"""
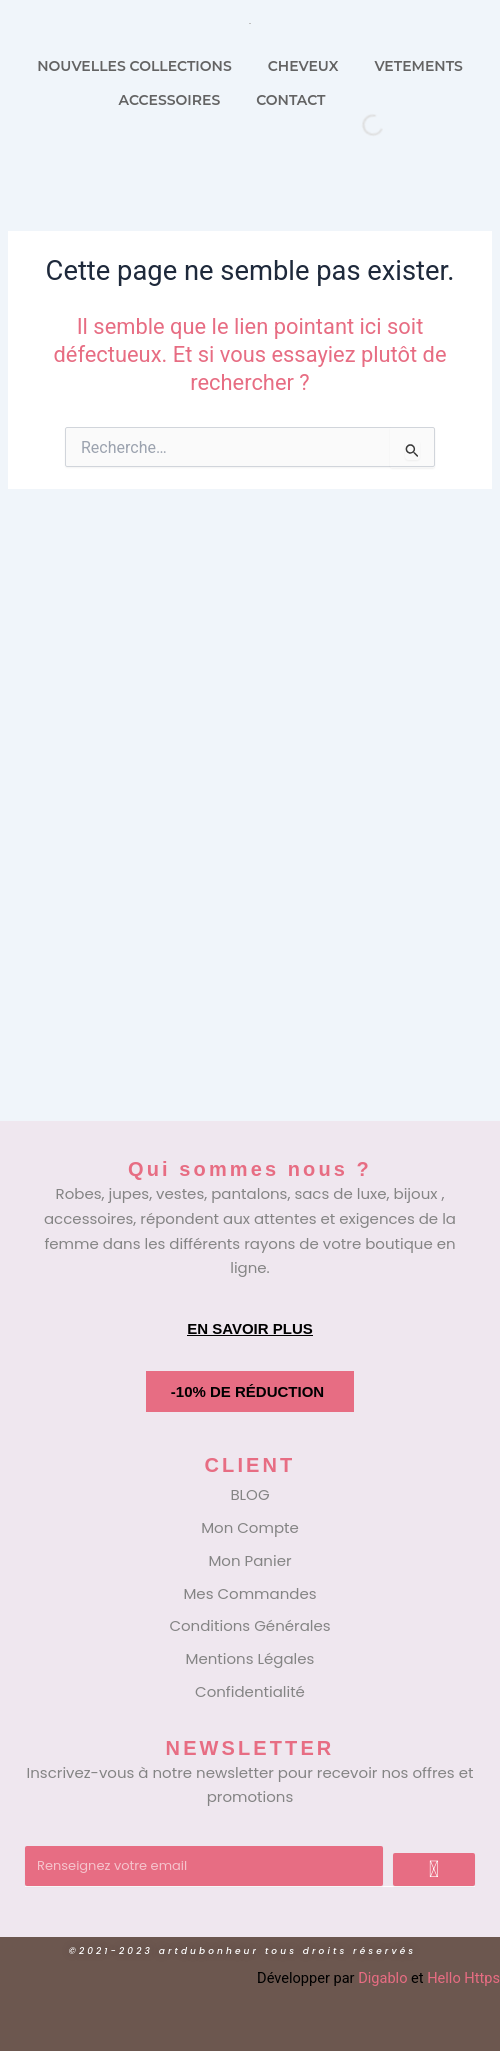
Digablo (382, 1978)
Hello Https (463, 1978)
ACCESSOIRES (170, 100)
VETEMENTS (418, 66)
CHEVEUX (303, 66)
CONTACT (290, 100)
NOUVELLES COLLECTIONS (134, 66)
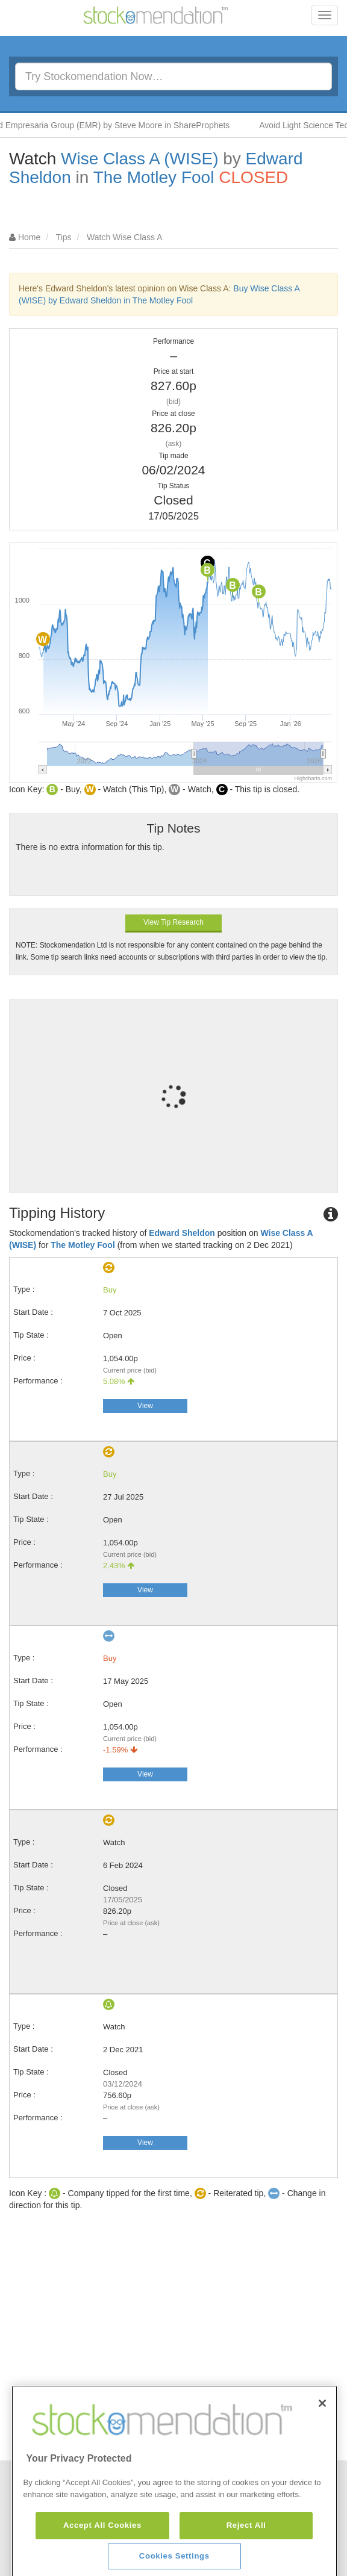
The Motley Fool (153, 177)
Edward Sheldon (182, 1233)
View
"""
Rewrite the lines above as a JSON list of strings, one string per line, leaving out blank lines and the pictures.

**Written reply**:
[
  "Digablo (382, 1978)",
  "Hello Https (463, 1978)",
  "ACCESSOIRES (170, 100)",
  "VETEMENTS (418, 66)",
  "CHEVEUX (303, 66)",
  "CONTACT (290, 100)",
  "NOUVELLES COLLECTIONS (134, 66)",
  "The Motley Fool (153, 177)",
  "Edward Sheldon (182, 1233)",
  "View"
]